Connect-in HTTP control for agents (Hermes, Claude MCP clients, scripts).
An agent drives the iPhone by talking to the already-running daemon over
HTTP — it does not spawn its own input process. This is a hard requirement on macOS:
under the responsible-process rule a spawned child's synthetic events (CGEvent) are
untrusted and silently dropped, whereas the daemon runs as a launchd LaunchAgent with Screen
Recording + Accessibility granted. So the agent connects in and the daemon
injects through the same validated path as the human WebRTC client.
Every /agent/* endpoint requires a bearer token.
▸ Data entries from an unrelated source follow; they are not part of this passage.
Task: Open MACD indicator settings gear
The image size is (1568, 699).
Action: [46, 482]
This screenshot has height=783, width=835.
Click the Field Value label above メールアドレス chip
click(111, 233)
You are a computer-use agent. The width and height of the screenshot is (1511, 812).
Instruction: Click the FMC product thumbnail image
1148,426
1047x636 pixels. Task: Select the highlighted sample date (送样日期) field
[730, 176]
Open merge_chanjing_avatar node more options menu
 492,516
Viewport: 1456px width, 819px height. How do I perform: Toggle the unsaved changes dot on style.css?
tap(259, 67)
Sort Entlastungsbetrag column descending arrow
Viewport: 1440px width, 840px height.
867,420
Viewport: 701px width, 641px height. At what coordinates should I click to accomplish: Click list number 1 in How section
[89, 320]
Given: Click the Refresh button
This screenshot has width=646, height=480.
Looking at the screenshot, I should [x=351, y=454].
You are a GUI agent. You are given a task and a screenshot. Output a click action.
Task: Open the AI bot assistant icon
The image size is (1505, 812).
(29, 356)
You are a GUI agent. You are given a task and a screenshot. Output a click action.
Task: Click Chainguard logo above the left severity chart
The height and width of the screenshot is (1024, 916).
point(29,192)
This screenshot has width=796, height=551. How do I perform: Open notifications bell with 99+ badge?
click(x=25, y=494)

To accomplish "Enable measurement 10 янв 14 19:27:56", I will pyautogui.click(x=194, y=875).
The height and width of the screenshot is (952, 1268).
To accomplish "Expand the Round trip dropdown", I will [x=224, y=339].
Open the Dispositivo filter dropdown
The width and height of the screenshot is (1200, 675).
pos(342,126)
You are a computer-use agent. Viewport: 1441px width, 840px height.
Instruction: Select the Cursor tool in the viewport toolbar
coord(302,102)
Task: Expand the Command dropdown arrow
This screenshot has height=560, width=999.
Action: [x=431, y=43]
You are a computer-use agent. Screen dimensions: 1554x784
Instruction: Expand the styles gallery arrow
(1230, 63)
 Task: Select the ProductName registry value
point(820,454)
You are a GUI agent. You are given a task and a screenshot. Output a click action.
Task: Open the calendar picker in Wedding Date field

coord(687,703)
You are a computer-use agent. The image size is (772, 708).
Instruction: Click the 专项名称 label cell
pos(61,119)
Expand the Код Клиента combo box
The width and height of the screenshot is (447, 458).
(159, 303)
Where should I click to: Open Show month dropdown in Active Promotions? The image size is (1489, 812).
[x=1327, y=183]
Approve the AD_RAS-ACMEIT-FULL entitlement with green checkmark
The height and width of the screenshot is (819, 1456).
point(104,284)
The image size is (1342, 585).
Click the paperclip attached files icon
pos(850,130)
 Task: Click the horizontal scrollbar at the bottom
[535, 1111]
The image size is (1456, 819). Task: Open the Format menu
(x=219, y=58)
Two modes:
| Mode | When | Token to use |
|---|---|---|
| Dedicated token | PHONE_REMOTE_AGENT_TOKEN is set on the daemon |
That token — the password is no longer accepted as a bearer |
| Password fallback (legacy) | PHONE_REMOTE_AGENT_TOKEN is unset |
PHONE_REMOTE_PASSWORD |
Authorization: Bearer <PHONE_REMOTE_AGENT_TOKEN or PHONE_REMOTE_PASSWORD>
When the daemon runs with no password and no agent token (open LAN-dev mode) the agent API is open too — the same policy as the browser cookie gate. The bearer is compared in length-checked constant time.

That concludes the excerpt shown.